# Tasks to carry out
- A) Can you return everything from "16. Indeed, Congress" down to "id. § 2259(b)(4)(B)(ii)." in the footnotes, word for word?
- B) Answer these questions on the footnotes:
(i) What blood alcohol level did the driver in the liquor store case have?
(ii) In what year was Wright's article "Causation in Tort Law" published?
(iii) Under § 2259, restitution may not be denied based on what circumstances of the defendant?
- C) What do the footnotes say? Summarize them in two sentences.

# Source passage
****************

15. As an example of this principle, the Restatement's reporters discuss a case where a liquor store was not found liable under a dramshop statute, because the two "sips" of wine it provided to the intoxicated driver did not substantially contribute to the intoxication of the driver, who had a blood alcohol level of .12. Restatement (Third) of Torts: Liability for Physical and Emotional Harm § 27 reporters' n. cmt. i. (2010). In discussing the "difficulty with dismissing such small potential causes," the reporters remark that "what if the driver had obtained wine from two dozen different sources and drank two gulps from each source, resulting in his intoxication? The conclusion that none of the sources was a cause of his intoxication is obviously untenable." Id.; see also Wright, Causation in Tort Law, 73 Cal. L. Rev. 1735, 1792 (1985) ("[I]n the pollution cases, the courts have allowed the plaintiff to recover from each defendant who contributed to the pollution that caused the injury, even though none of the defendants' individual contributions was either necessary or sufficient by itself for the occurrence of the injury.").
16. Indeed, Congress in § 2259 said that restitution may not be denied based on "the economic circumstances of the defendant," 18 U.S.C. § 2259(b)(4)(B)(i), or because the victim has received compensation from a collateral source, id. § 2259(b)(4)(B)(ii).

****************

# Data supplied
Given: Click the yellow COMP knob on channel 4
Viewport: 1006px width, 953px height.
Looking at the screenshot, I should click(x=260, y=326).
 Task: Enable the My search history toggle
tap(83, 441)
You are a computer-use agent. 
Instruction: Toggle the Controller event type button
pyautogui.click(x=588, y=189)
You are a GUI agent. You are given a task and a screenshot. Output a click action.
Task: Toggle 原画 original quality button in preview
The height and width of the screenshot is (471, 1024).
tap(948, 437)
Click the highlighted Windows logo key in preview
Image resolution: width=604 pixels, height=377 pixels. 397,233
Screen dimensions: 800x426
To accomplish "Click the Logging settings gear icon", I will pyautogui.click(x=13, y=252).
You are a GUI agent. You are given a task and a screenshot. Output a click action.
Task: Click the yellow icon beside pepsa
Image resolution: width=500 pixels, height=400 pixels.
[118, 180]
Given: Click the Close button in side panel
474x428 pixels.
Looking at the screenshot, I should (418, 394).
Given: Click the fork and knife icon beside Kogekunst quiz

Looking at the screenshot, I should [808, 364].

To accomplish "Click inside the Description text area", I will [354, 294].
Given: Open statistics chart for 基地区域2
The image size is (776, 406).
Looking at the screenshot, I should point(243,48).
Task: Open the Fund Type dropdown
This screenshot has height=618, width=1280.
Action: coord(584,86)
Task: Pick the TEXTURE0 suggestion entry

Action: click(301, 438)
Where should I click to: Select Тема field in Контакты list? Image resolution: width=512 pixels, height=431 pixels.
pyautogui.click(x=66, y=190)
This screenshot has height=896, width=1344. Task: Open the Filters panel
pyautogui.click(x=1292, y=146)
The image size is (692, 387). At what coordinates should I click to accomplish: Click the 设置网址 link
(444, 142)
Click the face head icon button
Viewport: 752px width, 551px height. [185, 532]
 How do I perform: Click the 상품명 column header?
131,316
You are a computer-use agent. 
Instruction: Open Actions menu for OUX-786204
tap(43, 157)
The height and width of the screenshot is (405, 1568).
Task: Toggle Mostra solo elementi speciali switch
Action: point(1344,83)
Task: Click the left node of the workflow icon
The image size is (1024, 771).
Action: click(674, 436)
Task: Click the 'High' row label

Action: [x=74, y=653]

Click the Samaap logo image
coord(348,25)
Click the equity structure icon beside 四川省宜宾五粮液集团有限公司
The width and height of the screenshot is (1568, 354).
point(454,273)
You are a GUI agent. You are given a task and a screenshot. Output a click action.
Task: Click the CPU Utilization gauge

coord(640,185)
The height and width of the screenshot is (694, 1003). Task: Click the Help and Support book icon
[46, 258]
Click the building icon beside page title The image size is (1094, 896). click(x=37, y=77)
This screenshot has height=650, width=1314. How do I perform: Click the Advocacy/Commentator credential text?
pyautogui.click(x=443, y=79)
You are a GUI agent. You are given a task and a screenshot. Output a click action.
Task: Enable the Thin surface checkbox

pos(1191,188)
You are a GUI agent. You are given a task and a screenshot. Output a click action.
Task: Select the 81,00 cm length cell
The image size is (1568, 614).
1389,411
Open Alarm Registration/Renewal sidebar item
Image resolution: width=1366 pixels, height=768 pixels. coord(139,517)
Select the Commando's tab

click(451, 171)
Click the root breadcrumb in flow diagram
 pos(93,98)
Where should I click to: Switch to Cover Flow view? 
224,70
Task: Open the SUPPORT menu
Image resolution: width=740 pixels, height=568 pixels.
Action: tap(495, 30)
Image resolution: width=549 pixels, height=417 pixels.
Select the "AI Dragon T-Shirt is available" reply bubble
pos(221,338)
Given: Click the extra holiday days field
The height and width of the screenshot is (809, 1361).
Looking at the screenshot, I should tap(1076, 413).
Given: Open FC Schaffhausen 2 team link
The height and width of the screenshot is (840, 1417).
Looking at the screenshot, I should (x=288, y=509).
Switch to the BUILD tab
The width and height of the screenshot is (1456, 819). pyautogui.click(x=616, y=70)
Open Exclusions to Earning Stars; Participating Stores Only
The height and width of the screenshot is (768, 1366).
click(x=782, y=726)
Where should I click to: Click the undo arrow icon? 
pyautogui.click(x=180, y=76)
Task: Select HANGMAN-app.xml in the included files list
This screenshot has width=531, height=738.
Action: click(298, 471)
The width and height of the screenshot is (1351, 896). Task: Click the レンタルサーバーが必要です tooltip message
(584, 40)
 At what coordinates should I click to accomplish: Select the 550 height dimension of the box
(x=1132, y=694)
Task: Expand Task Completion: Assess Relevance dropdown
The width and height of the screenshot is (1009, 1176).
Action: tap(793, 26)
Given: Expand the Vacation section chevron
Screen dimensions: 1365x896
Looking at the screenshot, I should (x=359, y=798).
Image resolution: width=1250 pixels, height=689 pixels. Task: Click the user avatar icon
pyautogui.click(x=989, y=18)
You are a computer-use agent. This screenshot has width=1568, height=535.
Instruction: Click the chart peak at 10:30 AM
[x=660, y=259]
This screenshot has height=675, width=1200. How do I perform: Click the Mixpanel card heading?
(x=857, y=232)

****************

# Answers to the problems
- A)
16. Indeed, Congress in § 2259 said that restitution may not be denied based on "the economic circumstances of the defendant," 18 U.S.C. § 2259(b)(4)(B)(i), or because the victim has received compensation from a collateral source, id. § 2259(b)(4)(B)(ii).

- B)
(i) .12
(ii) 1985
(iii) The defendant's economic circumstances

- C) The Restatement's reporters discuss a case in which a liquor store was not held liable under a dramshop statute because its two sips of wine did not substantially contribute to a driver's intoxication, though they call it untenable to conclude that none of two dozen small sources caused his intoxication. Congress in § 2259 said restitution may not be denied because of the defendant's economic circumstances or because the victim has received compensation from a collateral source.